Au vu de la feuille de route scolaire du gouvernement, Cette année encore, construire les mobilisations sur les questions scolaires sera indispensable. Cela doit être un des fils à plomb de notre travail syndical. Car si on ne parvient pas à l’enrayer, le caractère ségrégué de notre système scolaire en sera augmenté.
L’entêtement libéral à mettre en œuvre depuis plus de 20 ans des mesures dont les effets inégalitaires sont très explicitement pointés par la recherche montre bien que l’objectif est celui-ci : garantir une inégale distribution du capital scolaire au bénéfice des groupes sociaux dominants pour que face aux crises climatiques et sociales, le système des inégalités perdure le plus longtemps possible.
C’est ainsi qu’il faut entendre l’insistance sur les apprentissages dits fondamentaux, laissant aux familles culturellement favorisées le soin de distiller les savoirs de plus haut niveau indispensables à la réussite scolaire. Mais aussi le contrôle renforcé des pratiques enseignantes par la conjonction de différents dispositifs : les évaluations nationales, celles des écoles et des établissements, les mesures visant à la contractualisation des moyens (CLA, école du futur…) ou l’individualisation de la GRH. Le « plan maternelle » entend assujettir l’école première à cet objectif. La modification des programmes de la maternelle et particulièrement la substitution de la notion de « langage » par celle de « langue » prend en cette rentrée tout son sens. Par ailleurs le silence assourdissant du gouvernement sur les RASED, sur la prévention, sur l’adaptation, montre que de lutter contre la difficulté scolaire il n’est pas question.

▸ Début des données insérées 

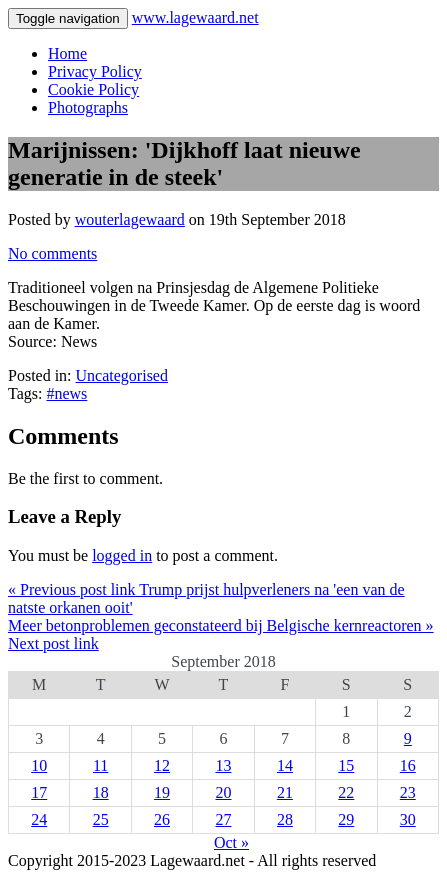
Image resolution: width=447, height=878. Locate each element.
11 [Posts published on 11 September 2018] (100, 765)
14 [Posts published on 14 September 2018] (285, 765)
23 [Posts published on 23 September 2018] (408, 792)
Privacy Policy (95, 71)
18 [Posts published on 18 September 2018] (101, 792)
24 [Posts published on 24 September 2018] (39, 819)
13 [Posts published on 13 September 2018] (223, 765)
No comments (52, 253)
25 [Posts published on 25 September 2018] (101, 819)
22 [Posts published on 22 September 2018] (346, 792)
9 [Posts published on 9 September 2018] (408, 738)
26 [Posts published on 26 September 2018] (162, 819)
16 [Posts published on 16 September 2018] (408, 765)
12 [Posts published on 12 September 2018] (162, 765)
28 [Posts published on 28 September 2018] (285, 819)
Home (67, 53)
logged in (122, 555)
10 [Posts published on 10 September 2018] (39, 765)
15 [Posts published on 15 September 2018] (346, 765)
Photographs (88, 107)
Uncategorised (122, 375)
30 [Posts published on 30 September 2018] (408, 819)
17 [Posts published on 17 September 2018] (39, 792)
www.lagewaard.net (195, 17)
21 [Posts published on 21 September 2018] (285, 792)
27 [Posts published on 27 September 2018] (223, 819)
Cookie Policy (93, 89)
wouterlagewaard (130, 219)
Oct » (231, 842)
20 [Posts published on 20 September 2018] (223, 792)
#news (66, 393)
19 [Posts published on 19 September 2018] (162, 792)
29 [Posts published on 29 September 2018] (346, 819)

C’est aussi ainsi qu’il faut entendre les mesures dans le secondaire : La nouvelle réforme de la voie professionnelle vise à l’assujettissement toujours plus grand aux besoins immédiats formulés par le monde économique, dont les métiers en tension, au détriment des disciplines scolaires participant de la formation de citoyens et citoyennes libres et éclairé.es, du bien commun et des enjeux climatiques et sociaux. Dans le même temps les parcours d’excellence sont vantés, avec la promotion des sections internationales, du CP à la seconde, où l’ambition culturelle est affirmée. Les mesures pour « l’égalité des chances » (implantation de filières d’excellence dans certaines rep, internat d’excellence…) ne visent que le renforcement de l’illusion méritocratique, en permettant l’accès d’une poignée d’élèves issu·es des classes populaires à l’élite.

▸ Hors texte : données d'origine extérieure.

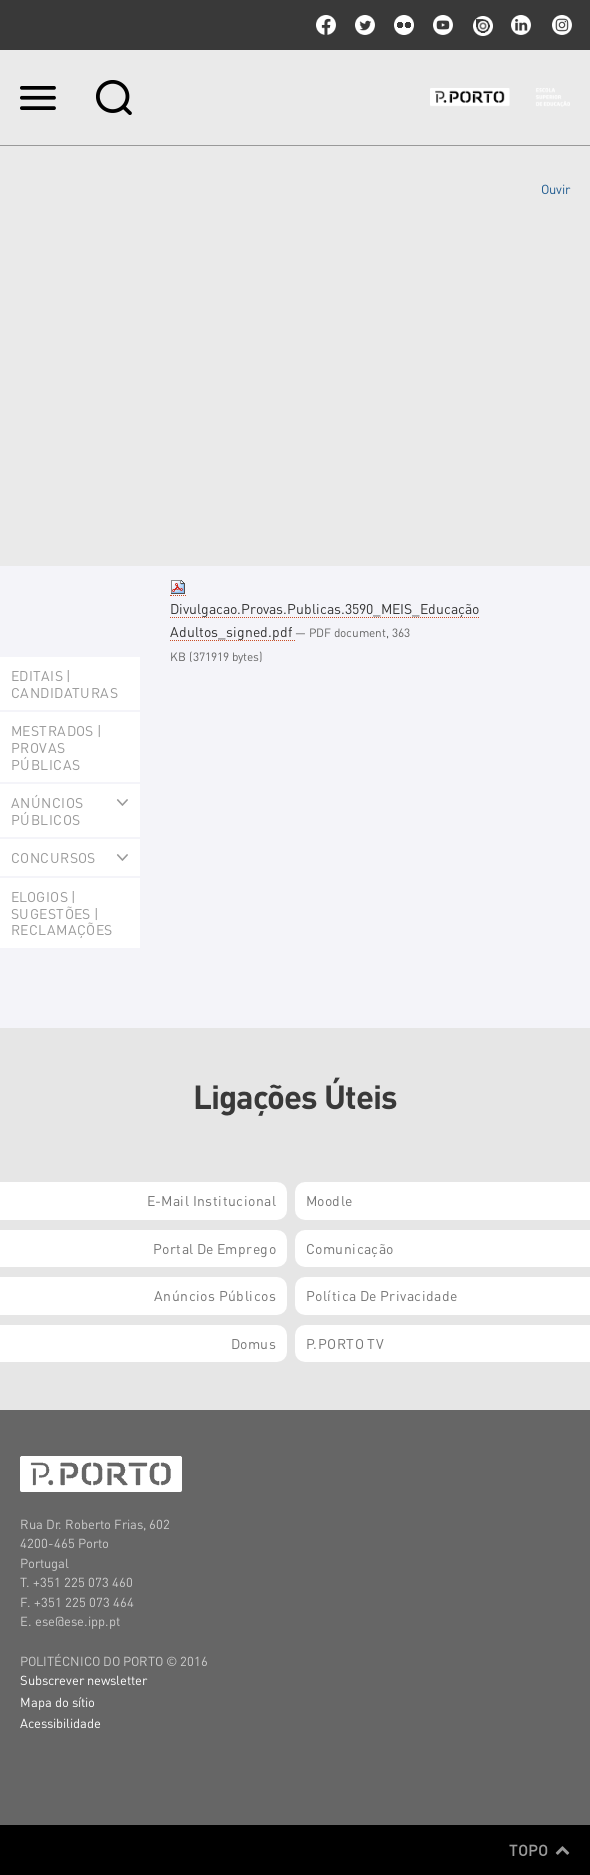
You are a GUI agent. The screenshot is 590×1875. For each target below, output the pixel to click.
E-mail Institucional (211, 1200)
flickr (404, 25)
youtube (443, 25)
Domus (253, 1343)
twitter (365, 25)
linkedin (521, 25)
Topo (539, 1850)
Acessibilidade (60, 1722)
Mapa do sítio (57, 1701)
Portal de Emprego (214, 1248)
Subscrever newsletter (83, 1679)
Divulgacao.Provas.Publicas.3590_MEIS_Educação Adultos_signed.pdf (324, 609)
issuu (482, 25)
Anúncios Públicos (215, 1295)
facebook (326, 25)
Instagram (560, 25)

Et s’Il y a perte du sens du métier c’est parce queles pratiques professionnelles, mais aussi les savoirs mis en jeu par l’école, sont l’objet d’un affrontement entre deux visions du système scolaire, l’une émancipatrice, l’autre, assujettie à l’entreprise, participant du système des inégalités. L’enjeu pédagogique est donc bien un enjeu politique, syndical. Plus que jamais le syndicalisme doit être l’outil d’organisation des résistances autour des questions vives du métier.
Nous avons là des pratiques syndicales à réinventer et à mettre à l’épreuve du terrain. Parce que si l’imposition des pratiques comme l’aliénation de l’inventivité professionnelle sont un assujettissement, la réappropriation collective des enjeux pédagogiques est un moyen de renforcer le métier et la capacité des personnels à résister et se mobiliser.

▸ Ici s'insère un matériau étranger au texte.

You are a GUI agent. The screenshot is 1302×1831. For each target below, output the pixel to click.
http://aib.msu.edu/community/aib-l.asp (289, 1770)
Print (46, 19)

D’autant que les conditions de cette rentrée, l’état de l’école après deux ans d’une gestion erratique de la crise sanitaire, l’absence de moyens pour prendre en charge ses conséquences scolaires font qu’on n’est pas à l’abri du surgissement d’un nouveau 13 janvier.
Mais il faut en réunir les conditions. Cela implique d’articuler toutes nos propositions d’action autour d’une campagne pour un plan d’urgence pour l’école, de faire de la période budgétaire un moment de mobilisation pour l’École, mais aussi d’occuper le terrain sur le long cours afin de permettre que la profession trouve dans les ressorts pédagogiques et les cadres collectifs proposés par le syndicat les ressources pour entraver le désastre qui vient.